Transport issues ruled out almost half of the jobseekers who applied to pick fruit and vegetables in a recent Government recruitment drive.
The Department of Employment Affairs and Social Protection confirmed to the Farming Independent that a lack of transport meant only 453 of the more than 850 people who applied have been referred to 34 potential employers.
"Since the campaign started three weeks ago, more than 850 jobseekers expressed an interest in the roles and, while many are enthusiastic about working and willing to take on the challenge of a new career, they experienced a number of barriers," said the Department.
"The main barrier has been the lack of a means of transport to get to work as many of these workplaces are not centrally located, nor easily accessible."
It also said that many candidates were referred to multiple horticulture providers so that over 2,440 referrals were made in total.
The Help2Harvest initiative was launched earlier this month in a bid to find 800 seasonal workers for the horticulture sector.

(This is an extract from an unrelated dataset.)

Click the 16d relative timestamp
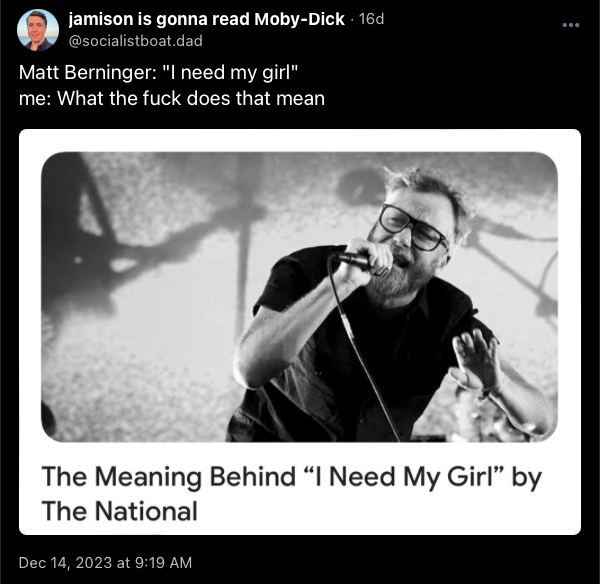 click(x=371, y=19)

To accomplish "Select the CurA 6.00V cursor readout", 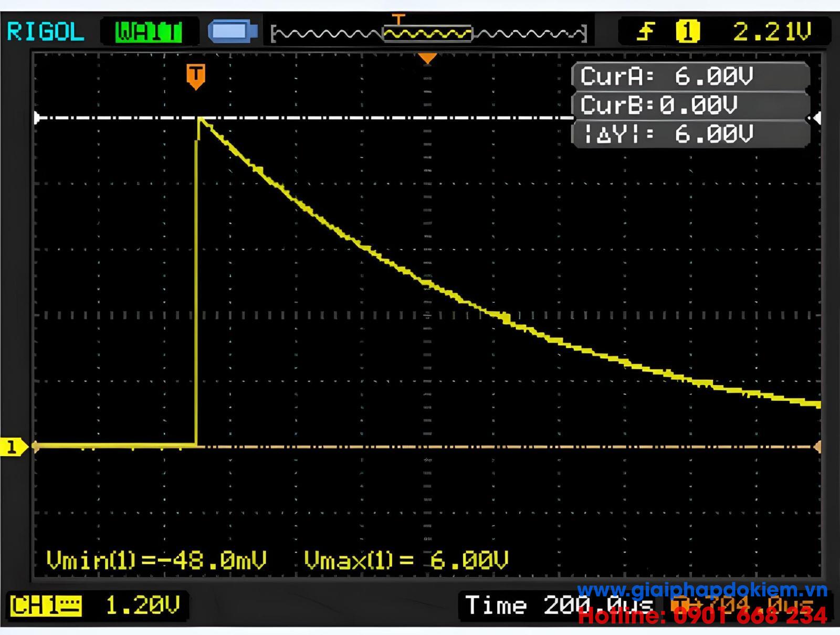I will point(666,77).
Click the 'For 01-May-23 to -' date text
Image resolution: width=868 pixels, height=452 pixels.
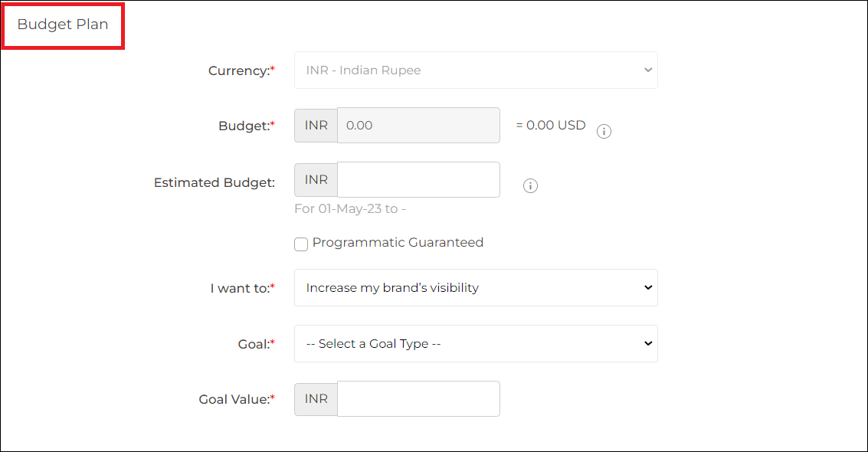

The horticulture growers are responsible for selecting candidates.
According to the Department, contrary to common misconceptions, this work is not unskilled.
"Fruit pickers must work to ensure the produce harvested complies with quality standards for the industry so that the produce is fit for sale and consumption here and abroad."
In April Dublin-based firm Keelings flew in close to 200 Bulgarian fruit pickers, which prompted an angry reaction from some.
The Farming Independent had revealed previously that the sector was looking to fly in around 1,500 workers, and Keelings said attempts to recruit local workers at the time saw the company receive just 27 applications.
It comes as the number of work permits issued to companies for workers from outside the European Economic Area hit 1,772 in April, the highest since online records began.
The most permits issued last month were to Amazon Data Services Ireland with 59, followed by Rosderra Irish Meats and Google.